O Instituto Nobel da Noruega já esclareceu que María Corina Machado, de 58 anos, não pode dar o Nobel da Paz a Donald Trump (79), como a líder da oposição venezuelana afirmou ser sua intenção, nem a qualquer outra pessoa.
Numa entrevista à Fox News, Corina Machado confessou que poderia entregar o galardão ao presidente norte-americano. Segundo a líder da oposição venezuelana, esse “seria um ato de gratidão do povo venezuelano pela destituição do ditador Nicolás Maduro“, o presidente do país, que foi capturado na semana passada pelos Estados Unidos, após um ataque a Caracas.
Numa declaração, este sábado, dia 10, o Instituto Nobel Norueguês afirmou entretanto que a decisão de atribuir um Prémio Nobel é final e permanente, citando os estatutos da Fundação, que não permitem recurso. A organização salientou ainda que os diferentes comités que atribuem os prémios Nobel não comentam as ações ou declarações dos laureados após a entrega dos galardões.

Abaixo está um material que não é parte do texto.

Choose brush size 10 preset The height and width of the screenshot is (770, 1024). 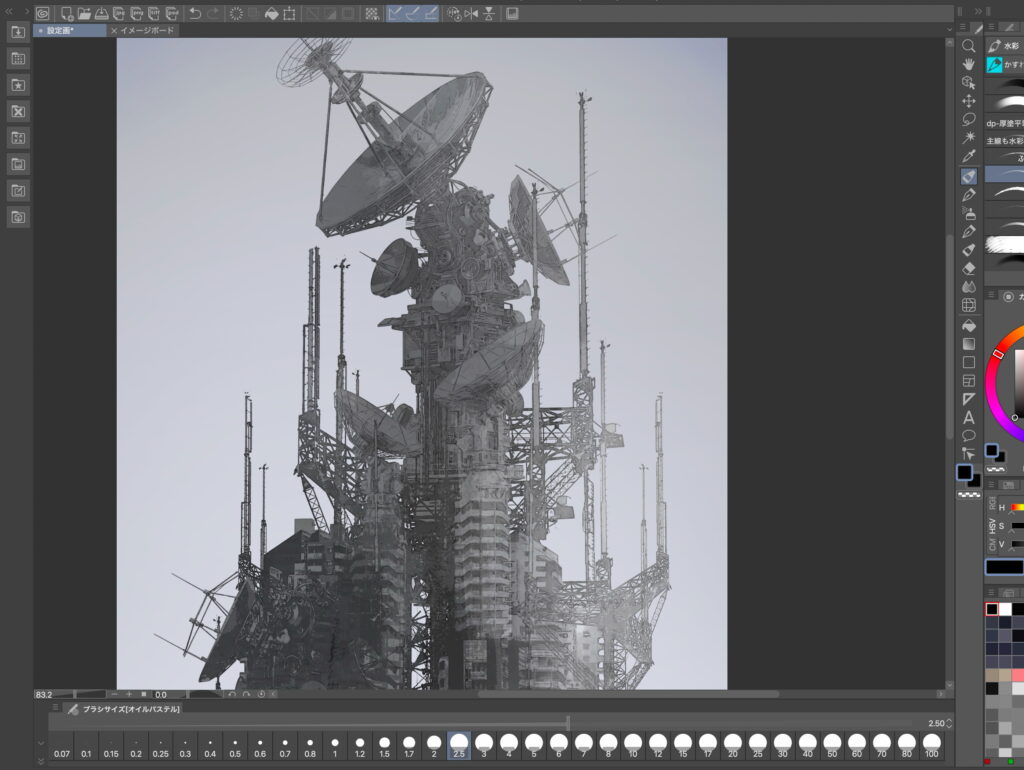[x=633, y=746]
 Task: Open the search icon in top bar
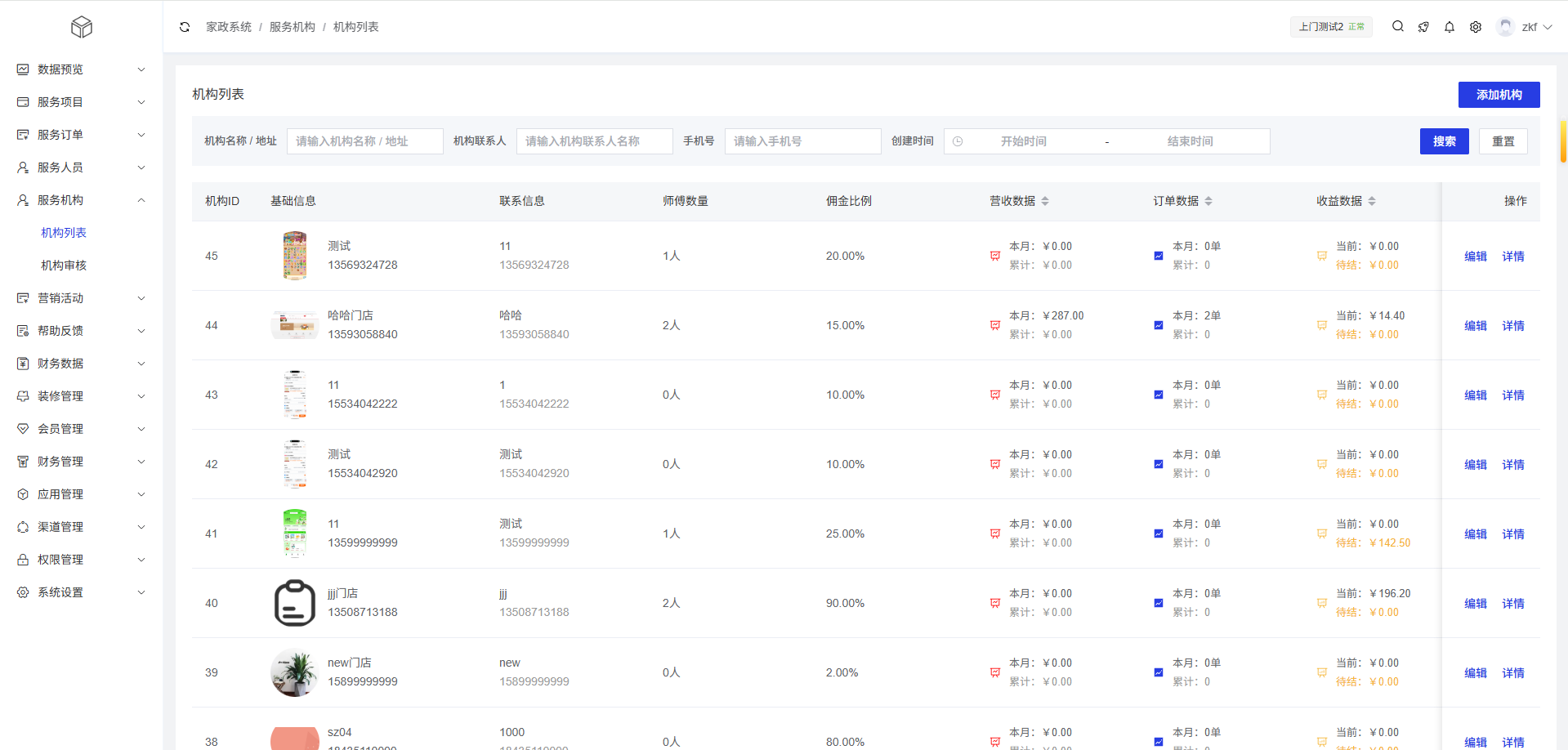coord(1398,27)
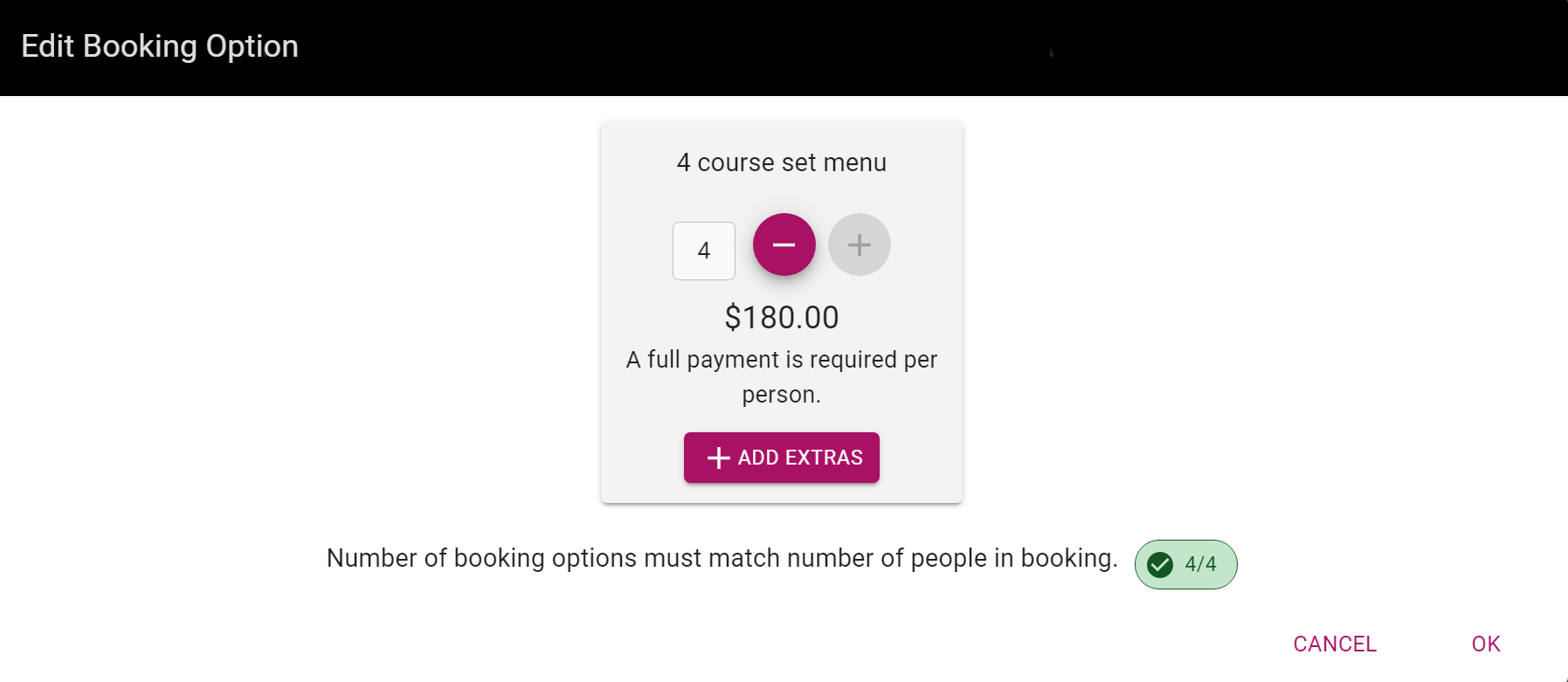Image resolution: width=1568 pixels, height=682 pixels.
Task: Click the minus icon to decrease quantity
Action: point(783,245)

“Uma vez anunciado um Prémio Nobel, este não pode ser revogado, partilhado ou transferido para terceiros”, afirmaram o Comité Nobel e o Instituto Nobel Norueguês, na sexta-feira, dia 9. “A decisão é definitiva e mantém-se para sempre.”
“Chegou a oferecer-lhe o Prémio Nobel da Paz?”, perguntou Sean Hannity a Corina, na entrevista de segunda-feira. “Isso aconteceu mesmo?” A engenheira, professora e política respondeu que “bem, ainda não aconteceu“.
Donald Trump, que há muito mostra interesse em ganhar o Prémio Nobel da Paz e que por vezes o tem associado a conquistas diplomáticas, também já revelou que seria uma honra aceitar o galardão, caso Corina Machado lho oferecesse, durante o encontro em Washington, marcado para esta semana.